If I could give my 17-year-old self one piece of academic advice, it would be this: ask the teacher to help you understand. Come in before or after school and ask questions! It seems so obvious now, but at the time, that option never even occurred to me. Something within me felt embarrassed that I didn’t understand. And I simply didn’t see the student-teacher relationship in those terms. But asking for help would have made all the difference for me.
When it comes to talking with God, do you ever forget you can ask questions? Like…real questions? Do you ever feel like you shouldn’t have questions in the first place?
The prophet Jeremiah faced massive confusion. The world around him was falling apart. He was uncertain of his purpose. He felt betrayed by the people closest to him. Tough times were ahead. In Chapter 12, Jeremiah brings his confusion, his questions, even his complaints, directly to God. Take a look at the first three verses of this chapter. Jeremiah says…

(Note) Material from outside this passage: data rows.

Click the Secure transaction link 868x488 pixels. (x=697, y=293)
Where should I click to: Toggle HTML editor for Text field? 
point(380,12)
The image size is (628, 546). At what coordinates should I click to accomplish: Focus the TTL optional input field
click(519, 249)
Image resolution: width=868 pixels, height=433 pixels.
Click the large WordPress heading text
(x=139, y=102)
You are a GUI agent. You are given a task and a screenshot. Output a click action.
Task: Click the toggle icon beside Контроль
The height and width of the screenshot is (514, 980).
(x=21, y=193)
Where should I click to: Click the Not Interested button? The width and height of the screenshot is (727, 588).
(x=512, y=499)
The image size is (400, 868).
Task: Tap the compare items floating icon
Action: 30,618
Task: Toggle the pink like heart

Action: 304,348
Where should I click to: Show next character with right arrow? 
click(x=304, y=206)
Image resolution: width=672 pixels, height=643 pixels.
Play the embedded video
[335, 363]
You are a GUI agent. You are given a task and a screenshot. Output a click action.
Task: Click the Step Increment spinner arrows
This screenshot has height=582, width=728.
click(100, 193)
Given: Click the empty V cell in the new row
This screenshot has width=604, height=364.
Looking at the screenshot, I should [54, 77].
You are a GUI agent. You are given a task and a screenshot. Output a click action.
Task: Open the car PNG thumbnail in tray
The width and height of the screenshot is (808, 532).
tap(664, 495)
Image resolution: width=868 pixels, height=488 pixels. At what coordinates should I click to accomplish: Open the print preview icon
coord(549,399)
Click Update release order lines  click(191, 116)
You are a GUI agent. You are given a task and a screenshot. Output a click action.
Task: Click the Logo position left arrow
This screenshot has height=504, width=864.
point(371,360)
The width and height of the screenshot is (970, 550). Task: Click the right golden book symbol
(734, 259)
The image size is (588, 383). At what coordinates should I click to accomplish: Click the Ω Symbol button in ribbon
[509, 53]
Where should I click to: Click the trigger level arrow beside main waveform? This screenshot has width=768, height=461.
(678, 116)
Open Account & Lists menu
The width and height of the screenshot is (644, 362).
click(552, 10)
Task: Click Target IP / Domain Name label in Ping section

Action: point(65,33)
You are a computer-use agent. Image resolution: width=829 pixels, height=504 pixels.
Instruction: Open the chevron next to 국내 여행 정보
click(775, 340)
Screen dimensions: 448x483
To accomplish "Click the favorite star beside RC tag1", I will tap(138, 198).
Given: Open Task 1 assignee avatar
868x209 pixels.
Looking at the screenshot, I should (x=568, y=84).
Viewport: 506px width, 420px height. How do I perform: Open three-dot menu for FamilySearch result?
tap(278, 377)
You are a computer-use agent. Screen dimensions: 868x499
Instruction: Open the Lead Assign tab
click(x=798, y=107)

You are always righteous, Lord,
when I bring a case before you.
Yet I would speak with you about your justice:
Why does the way of the wicked prosper?
Why do all the faithless live at ease?
You have planted them, and they have taken root;
they grow and bear fruit.
You are always on their lips
but far from their hearts.
Yet you know me, Lord;
you see me and test my thoughts about you.
I appreciate the earnesty with which Jeremiah addresses God. He’s saying, “Lord, I know you’re good, and that’s why I’m so bewildered at what’s going on. What I know about you and what I see around me don’t add up. Why do things work this way? Make sense of it for me. You know my thoughts. Make me understand.”
Sometimes I forget that my interaction with God is a dialogue. But Jeremiah shows us what it means to really, truly talk with God. He lays it all out there. He asks why. He says, I understand some things about you, but other things go right over my head.
A life of obeying God is not free of confusion. But Jeremiah reminds us that we can bring our confusion—even our confusion about God—directly to God. When we feel confused, we ask the Teacher to help us understand.